Task details:
From the first line of the data through the line containing "Given: Click the", return each line exactly.

Segment Start: Material supplied

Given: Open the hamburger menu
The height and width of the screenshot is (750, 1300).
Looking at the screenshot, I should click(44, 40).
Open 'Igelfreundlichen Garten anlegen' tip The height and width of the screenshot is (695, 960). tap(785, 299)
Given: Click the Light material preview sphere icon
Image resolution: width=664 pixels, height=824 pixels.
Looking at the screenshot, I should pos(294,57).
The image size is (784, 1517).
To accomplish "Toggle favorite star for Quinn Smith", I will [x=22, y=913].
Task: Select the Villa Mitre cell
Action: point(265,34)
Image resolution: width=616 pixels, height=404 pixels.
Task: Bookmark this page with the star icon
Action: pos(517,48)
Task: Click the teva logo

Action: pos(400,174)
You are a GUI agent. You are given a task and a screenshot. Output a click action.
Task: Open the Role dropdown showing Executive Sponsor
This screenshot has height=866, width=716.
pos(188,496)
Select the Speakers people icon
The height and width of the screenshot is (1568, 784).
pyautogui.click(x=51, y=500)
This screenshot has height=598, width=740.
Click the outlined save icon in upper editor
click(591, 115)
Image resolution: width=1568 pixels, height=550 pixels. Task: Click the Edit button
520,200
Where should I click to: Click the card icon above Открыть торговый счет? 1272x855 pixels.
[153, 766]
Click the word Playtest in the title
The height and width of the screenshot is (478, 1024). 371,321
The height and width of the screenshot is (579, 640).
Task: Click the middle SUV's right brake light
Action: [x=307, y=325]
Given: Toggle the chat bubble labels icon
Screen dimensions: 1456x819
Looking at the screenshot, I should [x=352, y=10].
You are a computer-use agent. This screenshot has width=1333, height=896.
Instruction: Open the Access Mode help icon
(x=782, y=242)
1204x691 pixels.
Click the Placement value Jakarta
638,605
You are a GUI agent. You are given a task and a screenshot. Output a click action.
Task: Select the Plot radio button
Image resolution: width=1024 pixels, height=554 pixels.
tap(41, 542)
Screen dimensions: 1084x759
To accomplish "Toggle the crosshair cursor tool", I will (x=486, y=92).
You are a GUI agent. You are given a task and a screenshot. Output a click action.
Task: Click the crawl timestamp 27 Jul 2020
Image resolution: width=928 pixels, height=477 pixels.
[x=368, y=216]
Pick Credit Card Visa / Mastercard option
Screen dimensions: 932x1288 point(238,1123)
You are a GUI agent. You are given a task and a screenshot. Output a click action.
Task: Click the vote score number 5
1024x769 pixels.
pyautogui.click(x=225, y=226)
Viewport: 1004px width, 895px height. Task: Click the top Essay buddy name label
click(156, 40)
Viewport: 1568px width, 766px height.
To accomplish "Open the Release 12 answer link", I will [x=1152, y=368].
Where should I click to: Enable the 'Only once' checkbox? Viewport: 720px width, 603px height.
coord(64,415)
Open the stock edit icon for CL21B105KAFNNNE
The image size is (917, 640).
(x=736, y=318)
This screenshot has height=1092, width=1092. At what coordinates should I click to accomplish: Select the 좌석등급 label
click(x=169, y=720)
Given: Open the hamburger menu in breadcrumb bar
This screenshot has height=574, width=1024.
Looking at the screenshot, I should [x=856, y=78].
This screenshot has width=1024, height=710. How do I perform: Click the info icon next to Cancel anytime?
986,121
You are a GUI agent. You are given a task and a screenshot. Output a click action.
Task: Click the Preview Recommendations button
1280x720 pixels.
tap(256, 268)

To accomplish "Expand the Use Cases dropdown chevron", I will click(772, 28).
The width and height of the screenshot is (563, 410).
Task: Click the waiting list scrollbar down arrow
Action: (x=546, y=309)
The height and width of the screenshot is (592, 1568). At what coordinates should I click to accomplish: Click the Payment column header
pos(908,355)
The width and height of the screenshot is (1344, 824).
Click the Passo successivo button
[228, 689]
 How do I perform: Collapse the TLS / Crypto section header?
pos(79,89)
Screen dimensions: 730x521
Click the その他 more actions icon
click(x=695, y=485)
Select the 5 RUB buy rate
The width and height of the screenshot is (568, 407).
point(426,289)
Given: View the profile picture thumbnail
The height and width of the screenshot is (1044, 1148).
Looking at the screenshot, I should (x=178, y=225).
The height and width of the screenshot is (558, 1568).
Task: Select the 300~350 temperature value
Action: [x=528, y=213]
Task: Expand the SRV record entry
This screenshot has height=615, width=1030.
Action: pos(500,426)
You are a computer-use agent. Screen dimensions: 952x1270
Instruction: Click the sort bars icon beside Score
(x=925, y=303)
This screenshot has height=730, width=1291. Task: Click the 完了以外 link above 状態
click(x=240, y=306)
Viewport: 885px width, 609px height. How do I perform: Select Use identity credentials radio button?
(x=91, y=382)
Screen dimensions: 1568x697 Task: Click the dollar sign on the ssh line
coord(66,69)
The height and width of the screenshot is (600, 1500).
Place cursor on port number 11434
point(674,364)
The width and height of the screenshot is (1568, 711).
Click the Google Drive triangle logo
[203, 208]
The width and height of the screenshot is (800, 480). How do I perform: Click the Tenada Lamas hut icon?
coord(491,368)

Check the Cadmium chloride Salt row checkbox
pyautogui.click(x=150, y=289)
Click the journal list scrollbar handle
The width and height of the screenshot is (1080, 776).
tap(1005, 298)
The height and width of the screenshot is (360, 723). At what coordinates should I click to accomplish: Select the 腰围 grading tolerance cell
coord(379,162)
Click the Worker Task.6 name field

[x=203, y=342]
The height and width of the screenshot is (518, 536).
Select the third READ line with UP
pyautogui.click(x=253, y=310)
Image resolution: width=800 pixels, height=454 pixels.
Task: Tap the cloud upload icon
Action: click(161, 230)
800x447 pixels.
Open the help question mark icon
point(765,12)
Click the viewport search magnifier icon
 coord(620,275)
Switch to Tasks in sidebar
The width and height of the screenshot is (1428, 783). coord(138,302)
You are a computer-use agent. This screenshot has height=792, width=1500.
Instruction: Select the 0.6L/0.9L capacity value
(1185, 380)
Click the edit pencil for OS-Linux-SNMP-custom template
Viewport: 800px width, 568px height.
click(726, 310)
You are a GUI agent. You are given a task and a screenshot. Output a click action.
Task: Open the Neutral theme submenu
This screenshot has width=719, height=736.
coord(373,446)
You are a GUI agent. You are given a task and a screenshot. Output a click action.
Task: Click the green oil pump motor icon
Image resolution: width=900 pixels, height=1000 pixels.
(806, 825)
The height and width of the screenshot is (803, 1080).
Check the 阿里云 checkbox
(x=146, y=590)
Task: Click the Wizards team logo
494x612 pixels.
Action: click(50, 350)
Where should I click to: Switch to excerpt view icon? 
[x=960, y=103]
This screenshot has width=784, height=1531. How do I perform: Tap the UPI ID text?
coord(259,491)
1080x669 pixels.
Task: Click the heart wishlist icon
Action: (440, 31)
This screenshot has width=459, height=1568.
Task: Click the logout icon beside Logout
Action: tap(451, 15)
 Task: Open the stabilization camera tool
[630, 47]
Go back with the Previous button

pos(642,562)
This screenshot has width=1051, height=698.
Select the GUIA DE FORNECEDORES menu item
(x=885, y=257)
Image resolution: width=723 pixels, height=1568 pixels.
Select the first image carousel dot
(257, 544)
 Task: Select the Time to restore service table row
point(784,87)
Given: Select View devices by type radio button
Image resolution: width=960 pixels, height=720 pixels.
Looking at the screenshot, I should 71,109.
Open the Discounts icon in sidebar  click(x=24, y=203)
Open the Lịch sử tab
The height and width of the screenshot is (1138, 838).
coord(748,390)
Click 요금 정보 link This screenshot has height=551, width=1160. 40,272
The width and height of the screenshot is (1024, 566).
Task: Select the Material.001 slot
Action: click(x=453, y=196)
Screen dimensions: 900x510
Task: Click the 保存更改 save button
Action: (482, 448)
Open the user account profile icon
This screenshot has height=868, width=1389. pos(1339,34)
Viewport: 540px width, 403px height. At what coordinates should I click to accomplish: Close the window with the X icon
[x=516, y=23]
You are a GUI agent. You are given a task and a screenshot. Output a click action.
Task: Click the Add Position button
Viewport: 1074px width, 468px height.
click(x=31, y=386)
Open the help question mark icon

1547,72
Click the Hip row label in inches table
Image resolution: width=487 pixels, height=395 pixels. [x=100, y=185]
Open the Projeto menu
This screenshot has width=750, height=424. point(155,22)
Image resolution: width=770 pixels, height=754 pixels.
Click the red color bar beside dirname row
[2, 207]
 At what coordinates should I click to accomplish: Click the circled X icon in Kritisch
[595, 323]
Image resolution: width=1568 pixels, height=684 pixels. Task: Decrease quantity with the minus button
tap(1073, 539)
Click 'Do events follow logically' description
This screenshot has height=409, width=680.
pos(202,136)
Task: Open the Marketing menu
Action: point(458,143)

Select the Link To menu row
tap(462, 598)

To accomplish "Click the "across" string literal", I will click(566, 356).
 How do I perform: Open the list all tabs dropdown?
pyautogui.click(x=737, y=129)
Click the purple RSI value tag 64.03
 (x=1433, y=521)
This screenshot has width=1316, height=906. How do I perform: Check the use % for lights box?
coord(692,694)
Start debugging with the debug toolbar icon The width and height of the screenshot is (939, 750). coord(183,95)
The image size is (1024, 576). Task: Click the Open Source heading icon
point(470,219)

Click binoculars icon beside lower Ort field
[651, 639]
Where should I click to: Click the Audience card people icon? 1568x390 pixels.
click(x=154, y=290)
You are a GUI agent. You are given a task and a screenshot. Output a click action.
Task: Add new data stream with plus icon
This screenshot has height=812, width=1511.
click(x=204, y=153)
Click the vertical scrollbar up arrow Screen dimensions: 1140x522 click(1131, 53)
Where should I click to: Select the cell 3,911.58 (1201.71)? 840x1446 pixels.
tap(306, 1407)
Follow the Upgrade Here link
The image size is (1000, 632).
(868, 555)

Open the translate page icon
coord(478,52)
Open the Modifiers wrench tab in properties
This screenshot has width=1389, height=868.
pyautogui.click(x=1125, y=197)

Segment End: Material supplied

Task result:
Given: Open the hamburger menu
The height and width of the screenshot is (750, 1300).
Looking at the screenshot, I should click(44, 40).
Open 'Igelfreundlichen Garten anlegen' tip The height and width of the screenshot is (695, 960). tap(785, 299)
Given: Click the Light material preview sphere icon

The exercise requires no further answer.